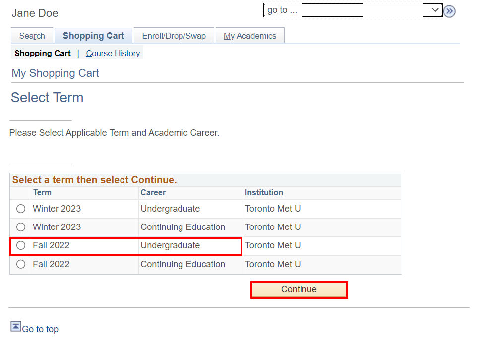Click the My Shopping Cart heading
Screen dimensions: 484x339
(x=55, y=73)
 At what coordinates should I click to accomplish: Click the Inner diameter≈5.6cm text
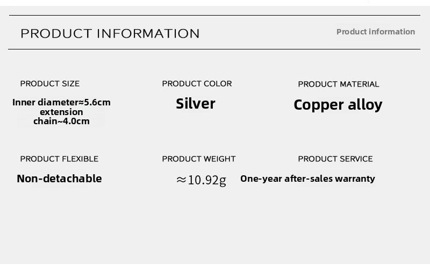click(x=61, y=102)
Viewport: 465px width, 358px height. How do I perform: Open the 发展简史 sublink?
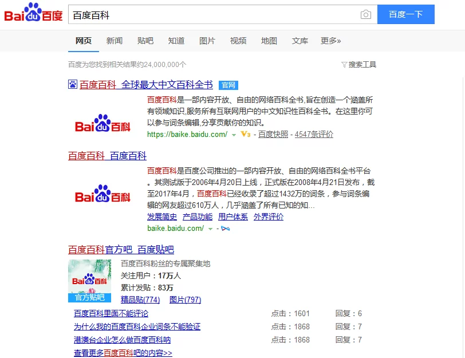(x=162, y=217)
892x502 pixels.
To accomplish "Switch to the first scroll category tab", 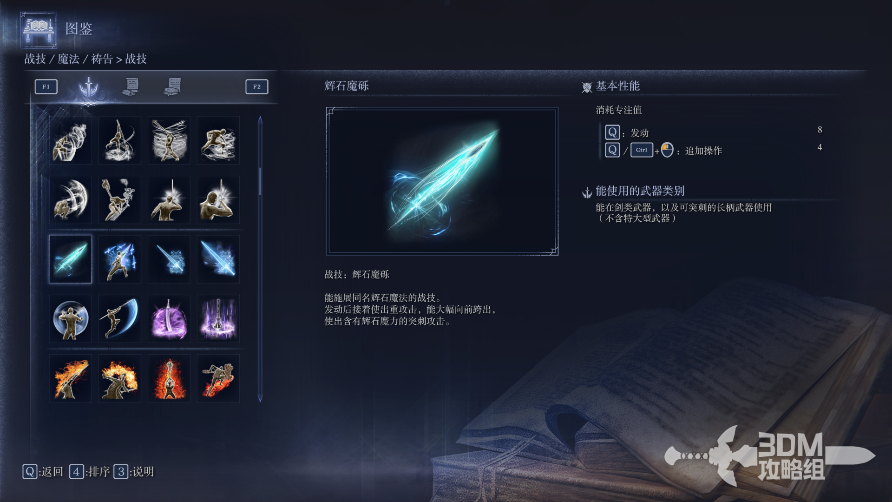I will click(x=131, y=87).
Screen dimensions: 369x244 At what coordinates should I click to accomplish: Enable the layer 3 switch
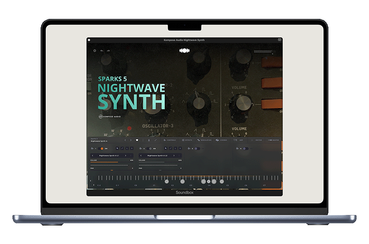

- Task to complete -
Gather every line above that contains the word "Screen", and copy each one in full.

- Result below -
Screen dimensions: 484x339
Screen dimensions: 369x244 At what coordinates should I click to accomplish: Enable the layer 3 switch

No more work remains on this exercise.